From Perth Now. “Australians are under more financial stress as the cost of living goes up, and wages don’t rise as much. The level of Dun & Bradstreet’s consumer financial stress index is expected to reach 25.3 points by the end of September. That level is up from 18.4 points in the June quarter and is the second highest level in four-and-a-half years. Personal debt agreements, a precursor to bankruptcy, in Queensland had jumped 33 per cent in the second quarter of the year compared to one year earlier. Personal insolvency activity in Queensland was also the nation’s second highest.”

“Dun & Bradstreet’s director of consumer risk solutions, Steve Brown, said it was well known that Australians carried a large level of personal debt, but most of that was related to investment in housing, which was generally viewed as positive. ‘What’s particularly worrying is that this rising stress is coming at a time when we have very low interest rates and a relatively steady jobs market,’ he said.”

The Straits Times on Singapore. “The property market’s woes have spread from the luxury sector to more modestly priced homes on the city fringe as new loan curbs keep buyers in check. Unsold units are piling up in areas such as Bukit Merah, Kallang and Marine Parade, with developers forced to dangle big discounts to move homes. ‘Developers of suburban condos have not needed to slash prices as most HDB upgraders find launch prices of about SG$1,000 per sq ft (psf) affordable. But developers of RCR non-landed homes have had to cut prices to fit the total debt servicing ratio (TDSR) limits of buyers,’ said R’ST Research director Ong Kah Seng.”

“Alex Residences in Alexandra and Sky Vue in Bishan, which were both launched in the second half of last year, have sold at average prices of SG$1,640 psf and SG$1,576 psf respectively, ‘way below (the prices of units in) the nearby projects launched before them, before TDSR,’ he said. As at the end of last month, Alex Residences had sold 214 of 429 units and Sky Vue 504 of 694.”

The Economic Times on India. “The rapid rise in the stock market since the new government was formed has taken the sheen off real estate, where investments have not only dropped but investors are trying to monetise their existing assets, creating a scare of price correction. Prices of new residential projects in the National Capital Region, for instance, was down 10% in June this year compared to a year ago.

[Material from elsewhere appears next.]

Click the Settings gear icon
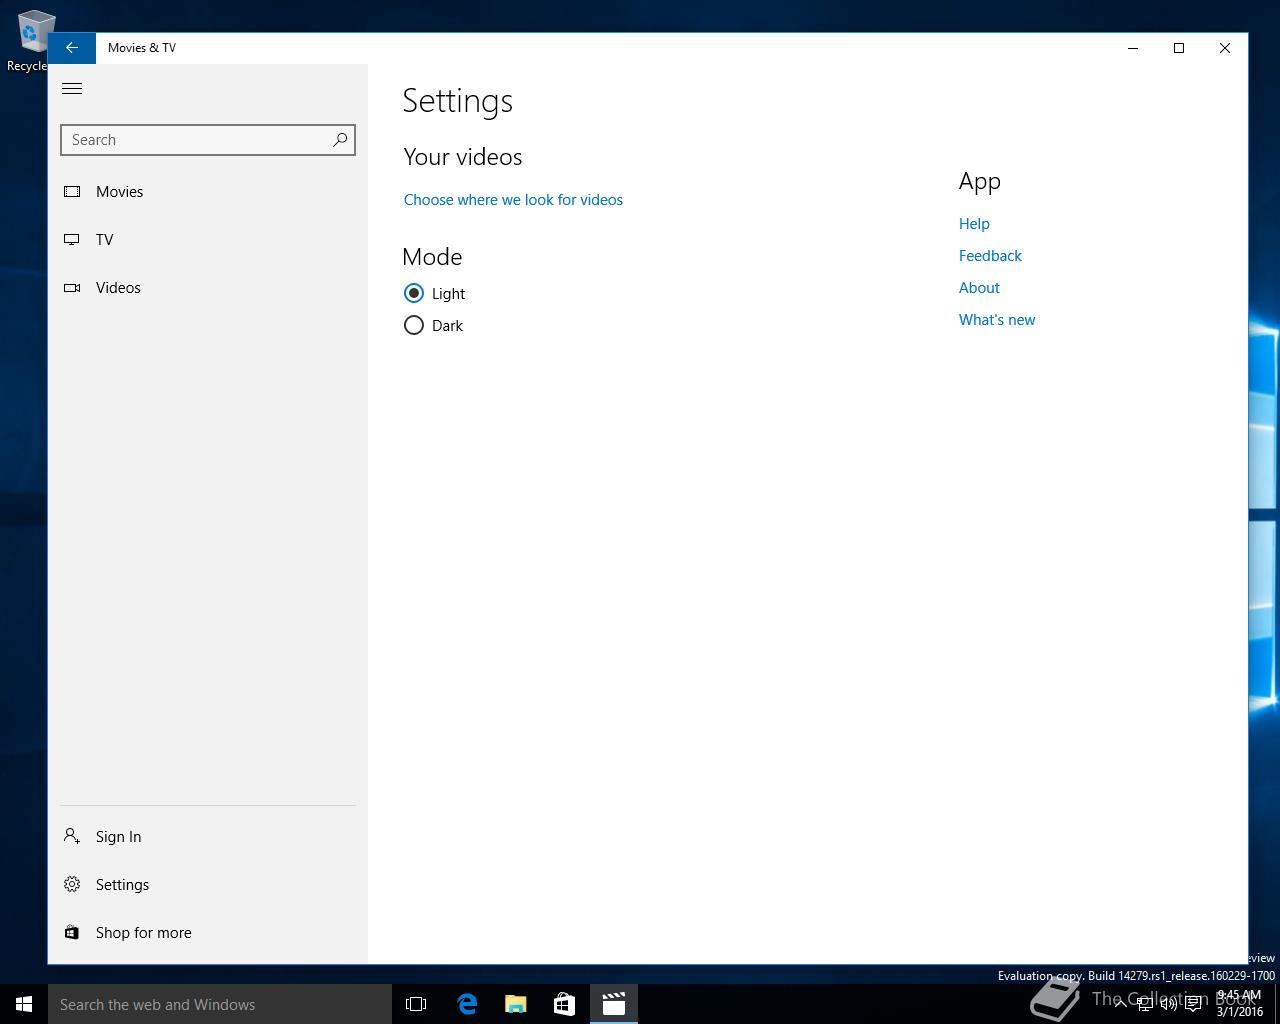 [72, 884]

In Pune, it was down 25%, while in Bangalore it remained stagnant. Unsold inventory levels at the end of June 2014 stood at 765 million sq ft or about 7.6 lakh apartments, which would take about 35 months to be sold at the current pace of sales.”

“Pankaj Kapoor, managing director of Liases Foras, said the downward pressure on property prices today is pushing investors away from real estate. ‘They see very little hope of a turnaround any time soon.’”

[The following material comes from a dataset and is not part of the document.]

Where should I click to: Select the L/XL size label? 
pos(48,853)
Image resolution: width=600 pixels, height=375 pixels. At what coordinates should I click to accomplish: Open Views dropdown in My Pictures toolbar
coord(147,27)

Mingtiandi on China. “94 people were detained in a growing funding scandal involving real estate developers and private lenders in the northern Chinese city of Handan recently as a slowdown in housing sales exposed risky funding practices. A report in the official Xinhua news agency today said that government work teams had been sent in to investigate thirteen local real estate developers in the city in southern Hebei province after a total of thirty-two property firms illegally raised RMB 9.3 billion ($1.5 billion) in funding for new projects in Handan.”

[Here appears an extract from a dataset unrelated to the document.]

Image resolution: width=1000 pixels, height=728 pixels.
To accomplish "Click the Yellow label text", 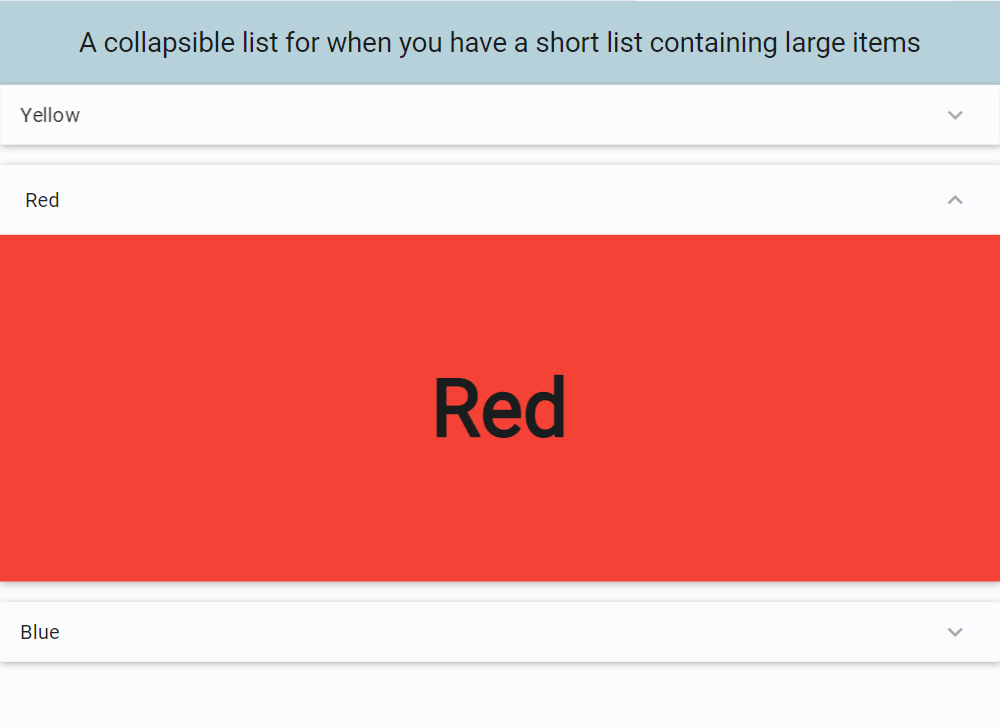I will 50,115.
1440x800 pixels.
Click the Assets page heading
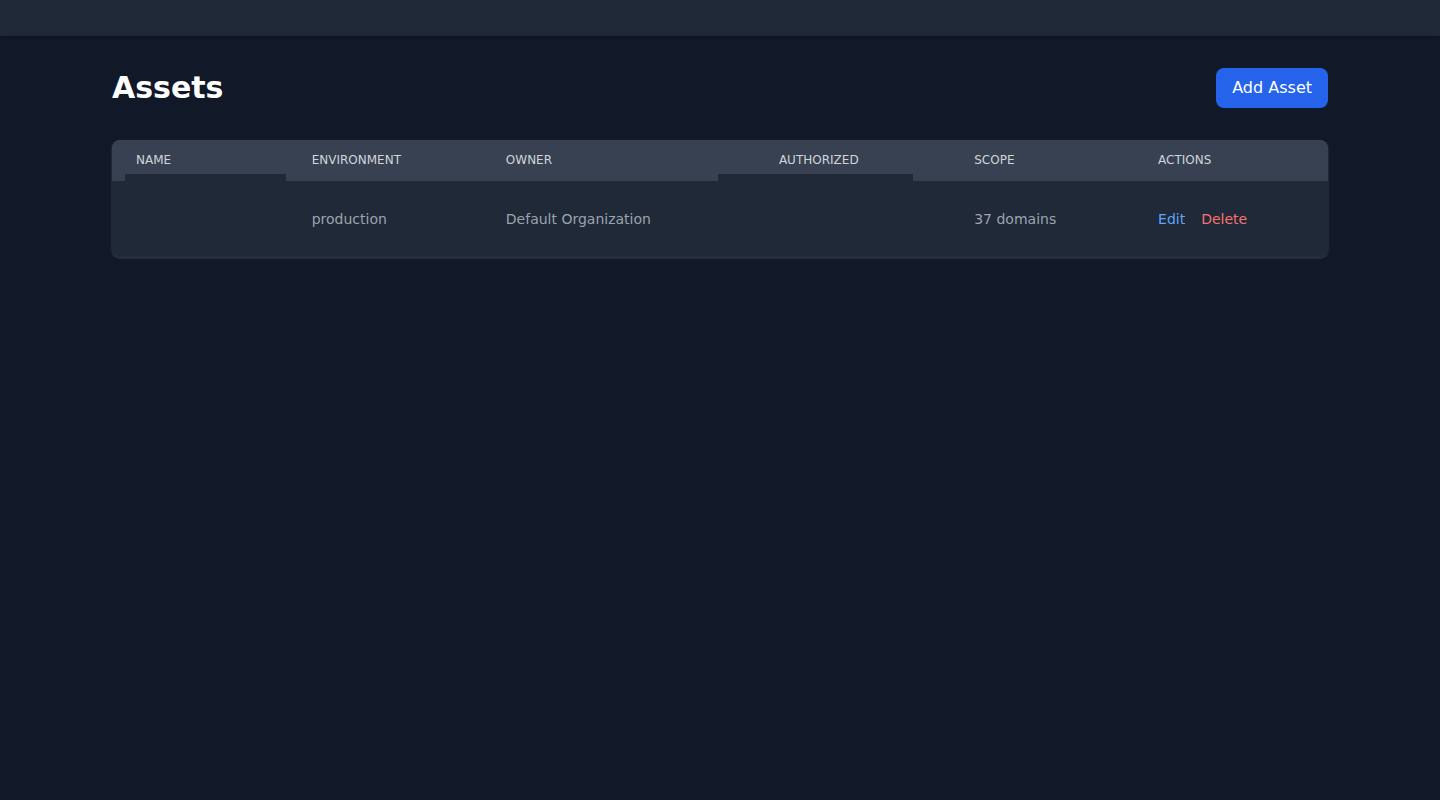(x=167, y=88)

“The fall off in housing demand meant big trouble for Handan Golden Century, which was also the guarantor for a trust product launched during July by Sino Australian ­International Trust Company (SATC), a shadow banking entity which is nearly 20 percent owned by Australia’s Macquarie. Since Handan Golden Century defaulted, there has been a widespread run on private trusts in the city as individual lenders attempted to collect their funds out of the loosely-regulated shadow lenders.”

“A staffer from a trust company who spoke to Xinhua attempted to explain the breakdown in the company’s financing. ‘Starting last year, bank would no longer give us loans. If we could still get bank loans we would not need to turn to personal financing,’ said the employee on condition of anonymity.”